Buildings to aid sciences, business, art, engineering

As the University of Washington celebrates 100 years at its present campus, its buildings and grounds continue to evolve through new construction.

Both private and state funds have gone into many of the new buildings. Most structures are designed to fit the context of our Collegiate Gothic architecture.

In April, officials dedicated the new Chemistry Building, a structure attached to Bagley Hall that faces “Frosh Pond.” The $40 million project, designed by Moore Rubell and Yates, is a 108,000-square-foot structure clad in brick that includes a breezeway between the new building and Bagley.

The University couldn’t afford to renovate Bagley to meet environmental and technological standards, so the new building holds high-end laboratories and includes 200 stainless-steel fume hoods, each with an individual exhaust vent.

At the dedication, former Executive Vice President Tallman Trask noted that since the building is adjacent to “our beloved main axis,” Rainier Vista, the UW had given the architects “our best site,” and that they were up to the task. “The building is genuinely admired inside and out. It is a handsome addition, beautifully detailed. Above all, it works as a chemistry building.”
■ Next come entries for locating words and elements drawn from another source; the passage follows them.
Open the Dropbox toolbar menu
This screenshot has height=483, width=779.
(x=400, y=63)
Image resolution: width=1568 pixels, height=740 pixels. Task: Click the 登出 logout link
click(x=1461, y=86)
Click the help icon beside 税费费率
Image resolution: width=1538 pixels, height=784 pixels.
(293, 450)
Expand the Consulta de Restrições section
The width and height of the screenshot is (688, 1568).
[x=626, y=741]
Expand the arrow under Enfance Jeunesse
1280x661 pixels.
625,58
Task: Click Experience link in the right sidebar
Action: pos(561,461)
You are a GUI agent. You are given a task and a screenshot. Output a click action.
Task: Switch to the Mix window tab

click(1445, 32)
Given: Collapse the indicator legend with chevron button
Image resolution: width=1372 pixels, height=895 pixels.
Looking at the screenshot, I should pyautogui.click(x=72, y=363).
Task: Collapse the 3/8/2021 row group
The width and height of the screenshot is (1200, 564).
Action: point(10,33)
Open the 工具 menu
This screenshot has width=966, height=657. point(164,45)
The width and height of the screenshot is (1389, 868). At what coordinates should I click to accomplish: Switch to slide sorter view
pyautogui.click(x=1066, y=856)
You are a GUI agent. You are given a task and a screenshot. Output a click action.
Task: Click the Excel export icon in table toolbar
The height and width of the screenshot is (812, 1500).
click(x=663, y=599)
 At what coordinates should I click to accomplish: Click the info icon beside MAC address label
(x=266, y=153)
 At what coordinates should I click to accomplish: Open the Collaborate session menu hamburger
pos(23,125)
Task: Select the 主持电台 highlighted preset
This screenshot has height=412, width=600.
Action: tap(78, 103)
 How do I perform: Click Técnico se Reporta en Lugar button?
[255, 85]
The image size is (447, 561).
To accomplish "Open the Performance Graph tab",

Directly across from the Chemistry Building, construction has begun on a new Computer Science/Electrical Engineering Building at a cost of $98.6 million.

Built in two phases, the project includes almost 300,000 square feet of new space and about 100,000 of renovated space in the old Electrical Engineering Building. The building fits other campus architecture through its brick façade, gabled roof line and slate roof.

One of its most unusual features is a central atrium that extends through most of the building and allows for a great deal of natural light. The building’s layout should foster interchange between the two departments. Its modular design also allows for flexibility as new technology makes unforeseen demands on its physical plant.

Both buildings were financed through state bonds as part of the UW’s capital budget. A third science building, the Biological Sciences Resources Building, was financed through bonds based on revenue from federal grants.

The School of Medicine opened its $71.5 million Biological Sciences Research Building in May. The 224,000-square-foot addition is at the west end of the Health Sciences Center complex, just south of Hitchcock Hall. This beige-tiled, pre-cast concrete structure has six above-grade stories and a basement level. Most floors have 10 large laboratories plus a support area and offices.

The building is the School of Medicine’s first significant expansion for research in more than 20 years. It holds the new Department of Molecular Biotechnology headed by Dr. Leroy Hood. Other research groups include Alzheimer’s disease labs, a genetic medicine center and a neural signaling center.

Not all new construction is for high-tech departments. A $16.3 million complex of three buildings for the School of Business Administration is going up along Stevens Way west of Balmer Hall.

The Foster Library will be a ground-level expansion of the business library featuring a distinctive skylight for natural lighting. Next door will be two sites for executive education: the Boeing Auditorium and Seafirst Executive Education Center. The auditorium will hold about 125 students; the education center has four levels of offices and classrooms, including the fourth-floor James B. Douglas Executive Forum, a central meeting/gathering area.

The architects have taken steps to blend the building into existing campus styles, says Business Senior Associate Dean Gerhard Mueller. The building materials include warm brick, beige pre-cast concrete and slate. The cost of the three structures is covered through a match of public and private dollars. The complex is scheduled to open in the fall of 1996.

The arts are being blessed with a new wing to the Henry Art Gallery, designed by New York Architect Charles Gwathmey, who also designed the new addition to Frank Lloyd Wright’s Guggenheim Museum in Manhattan. The new wing is being built at the west edge of campus where it meets Campus Parkway, just below the statue of George Washington. The entire gallery must be closed during the construction.

When it opens in early 1997, the new Henry’s exhibit space will grow from 5,000 to 14,000 square feet. The wing will also feature a 150-seat auditorium, children’s art studio, school group facilities and up-to-date storage space for the museum’s permanent collection of 18,000 pieces, worth more than $25 million.

The $17.3 million addition is financed through both public and private funds. The private money is part of the $25 million Campaign for the New Henry, which is also raising money for an endowment to support the art museum’s programs and exhibits.